- _WHAT YOU ARE ASKED TO DO_: Reproduce the data below word for word, beginning with the line containing "Navigate back with the browser arrow" and continuing through the line containing "This screenshot has width=768, height=795.". Leave the pictures out of your answer.

### DATA EXCERPTS

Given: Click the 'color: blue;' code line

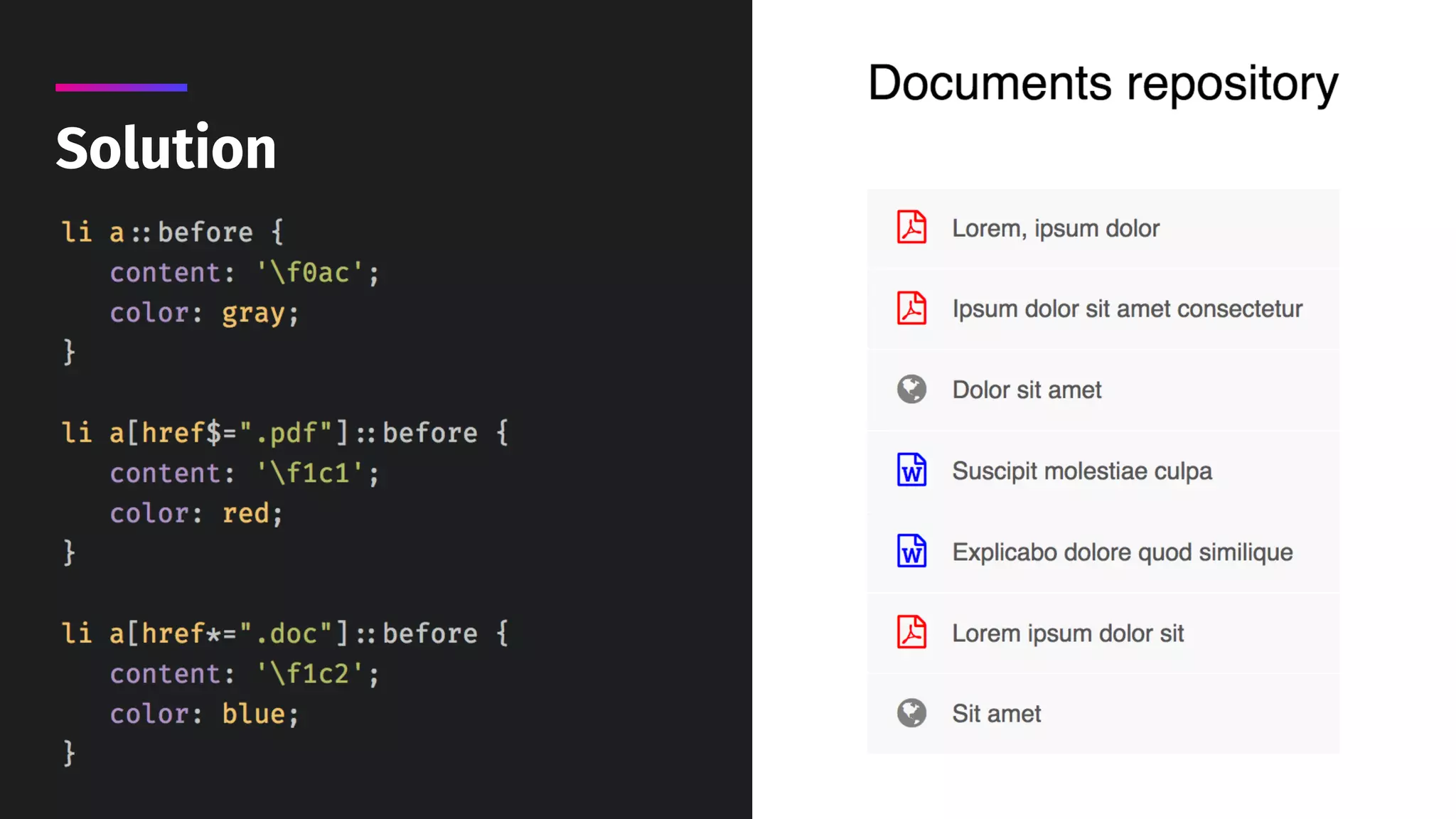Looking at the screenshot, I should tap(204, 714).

######
### DATA EXCERPTS

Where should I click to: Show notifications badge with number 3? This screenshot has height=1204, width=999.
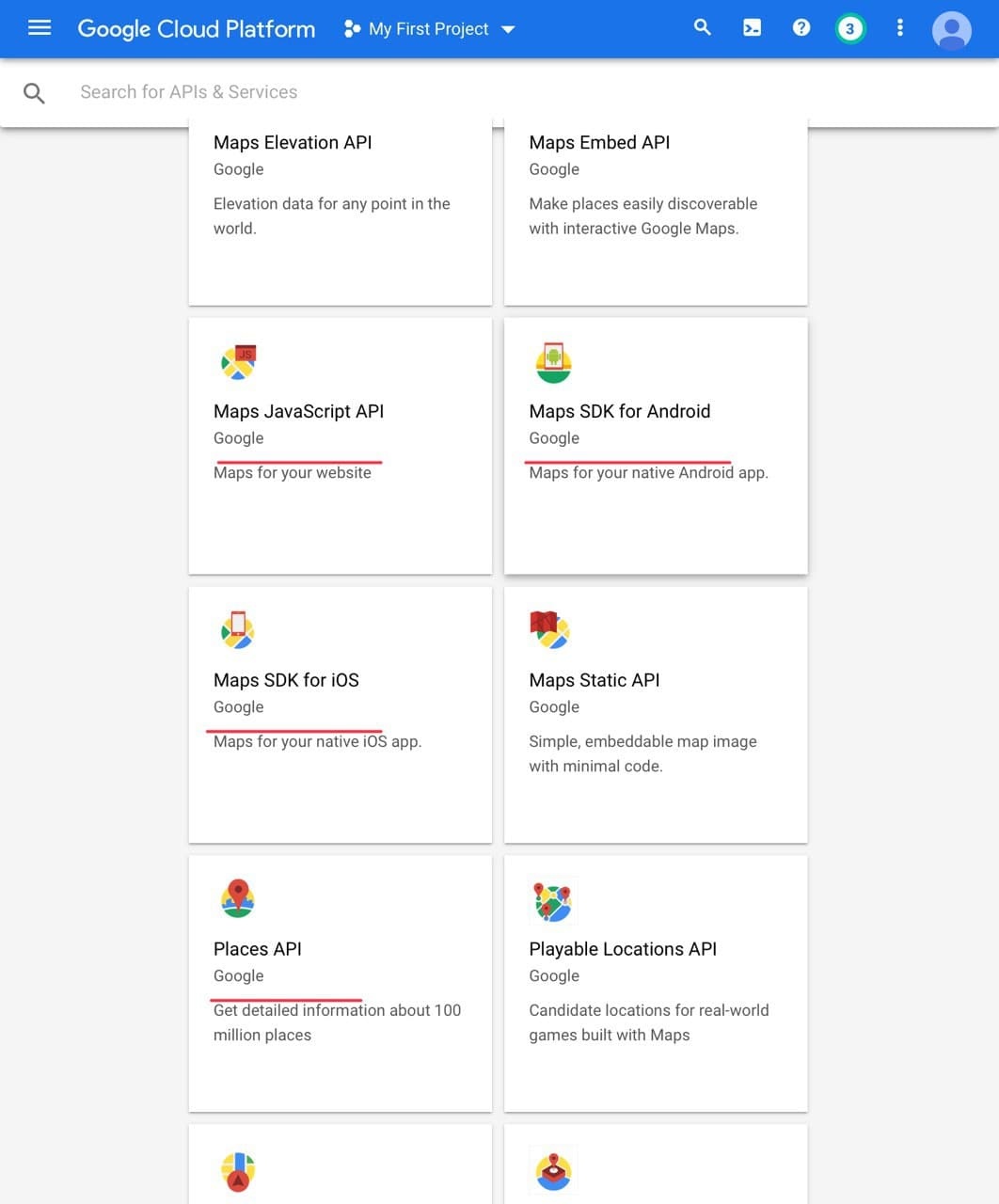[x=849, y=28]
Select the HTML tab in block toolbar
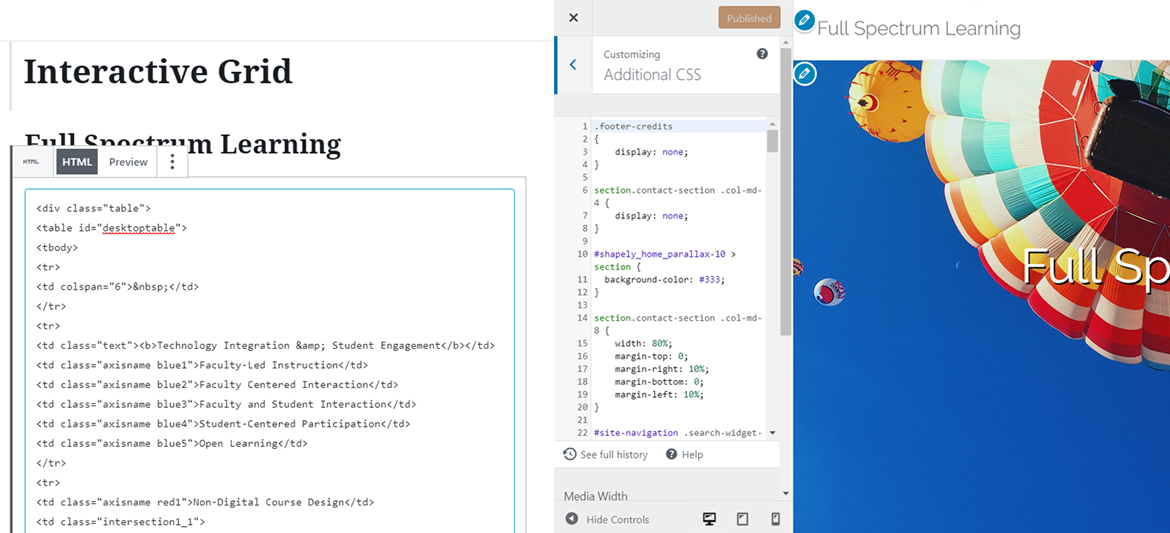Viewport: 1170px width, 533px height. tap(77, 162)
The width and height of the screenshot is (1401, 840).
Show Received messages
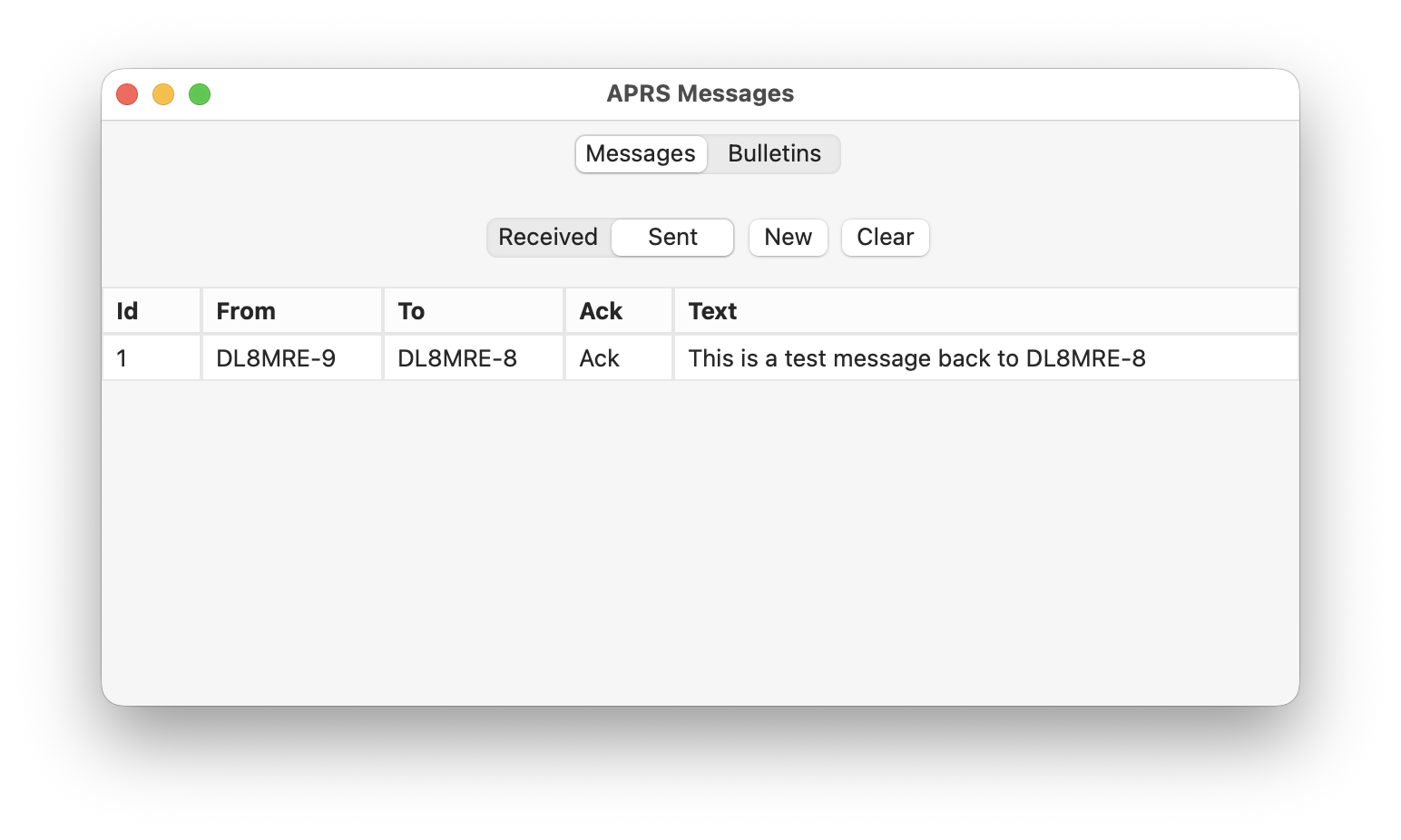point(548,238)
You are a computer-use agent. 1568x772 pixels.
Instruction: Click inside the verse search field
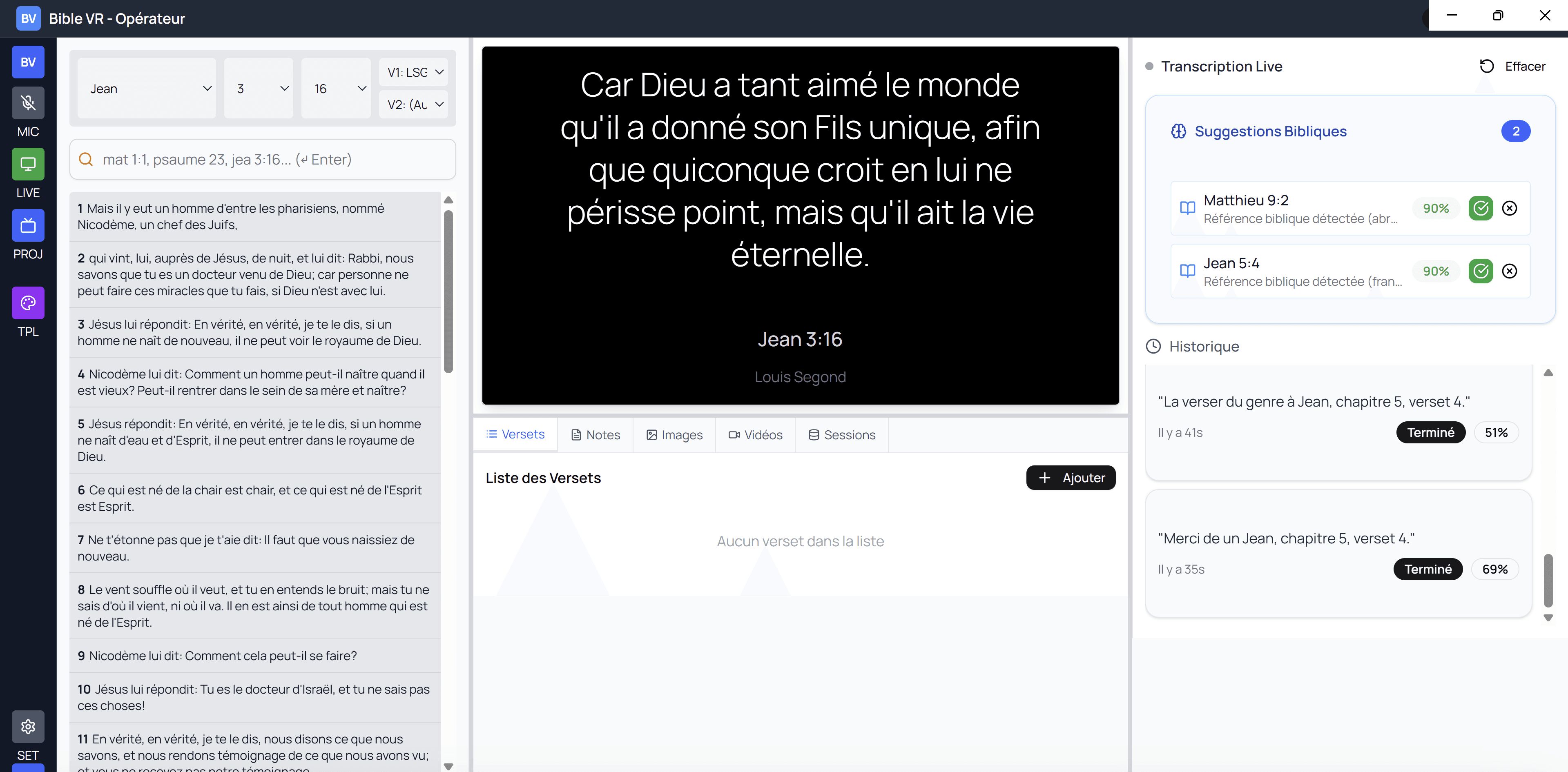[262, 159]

######
### DATA EXCERPTS

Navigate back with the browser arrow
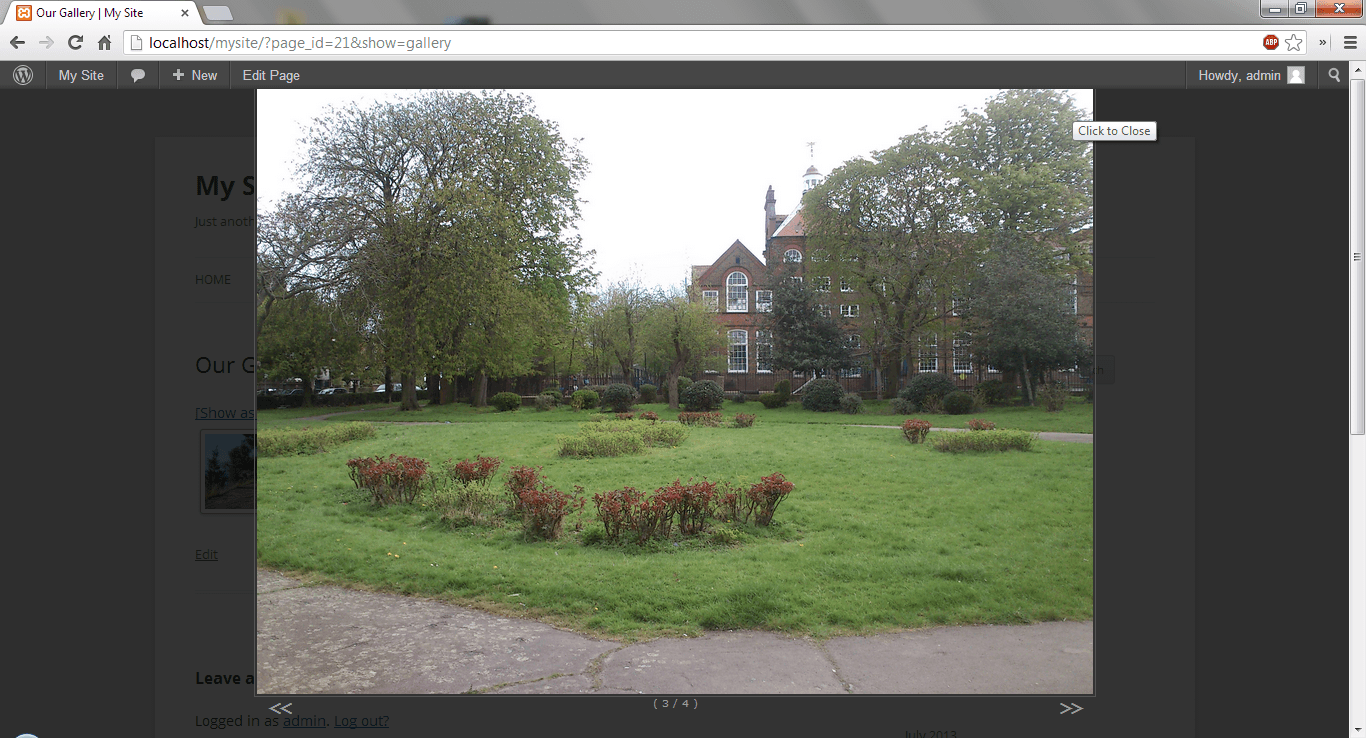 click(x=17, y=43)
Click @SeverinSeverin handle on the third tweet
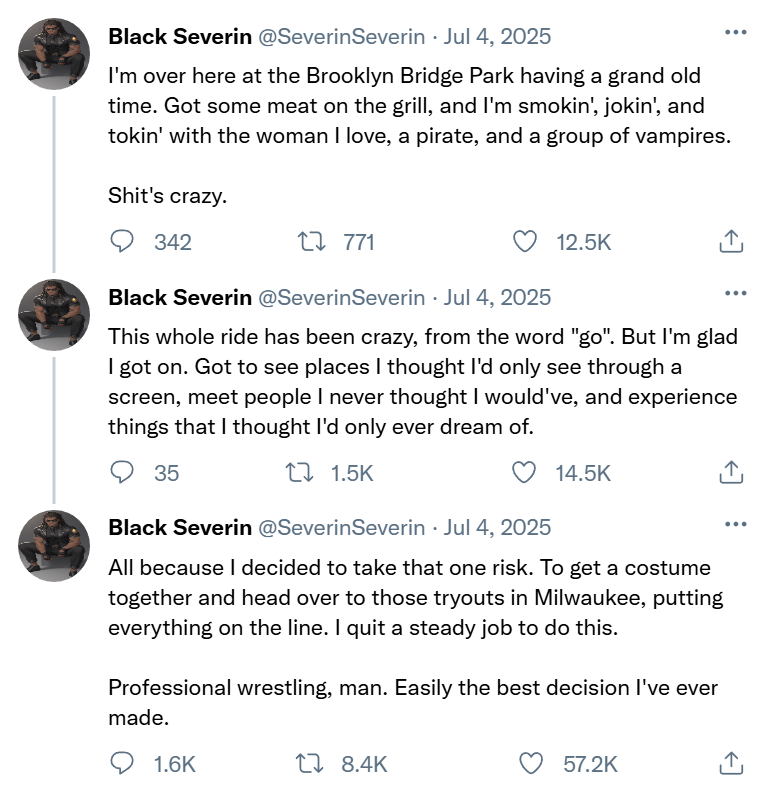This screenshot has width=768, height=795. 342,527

######

- _EXERCISE SOLUTION_:
Navigate back with the browser arrow
 click(x=17, y=43)
Click @SeverinSeverin handle on the third tweet
This screenshot has width=768, height=795. 342,527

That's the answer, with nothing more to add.